I need to download a ton of images in one month.
I've written a script to download small JSON text at a speed of about 200/sec on my personal machine; eventually, I will run my script on a server. (I know that image download will unfortunately be much slower.) The script, shown below, makes asynchronous calls in parallel, which is about three times as fast as making these calls asynchronously but serially.
require(crul)
require(tidyverse)
require(tictoc)
require(furrr)
asyncCalls <- function(i) {
urls_to_call = all_urls[i:min(i + 99, nrow(all_urls))]

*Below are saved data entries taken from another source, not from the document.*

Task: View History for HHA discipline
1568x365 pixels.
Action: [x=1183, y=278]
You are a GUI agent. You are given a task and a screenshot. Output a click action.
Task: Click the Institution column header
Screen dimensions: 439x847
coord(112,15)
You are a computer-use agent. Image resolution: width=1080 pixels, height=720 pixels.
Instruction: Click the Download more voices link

cc <- Async$new(urls = urls_to_call) # ready the requests
res <- cc$get() # make the requests
lapply(res, function(z) z$parse("utf-8")) # parse the crul results
}
all_urls <- paste0("http://placehold.it/640x440&text=image", seq(1, 200))
plan(multiprocess) # use multiple cores
tic()
metadata <- unlist(future_map(seq(0, floor(nrow(all_urls)/100))*100, ~ asyncCalls(.x)))
toc()
As one would expect, running these image URLs through asyncCalls()
returns all elements as NA
.
How do I modify the script to allow me to quickly download the images from those URLs? I can't find a file download function in crul
, and I'm not sure how to asynchronously use something like download.file()
. Thanks!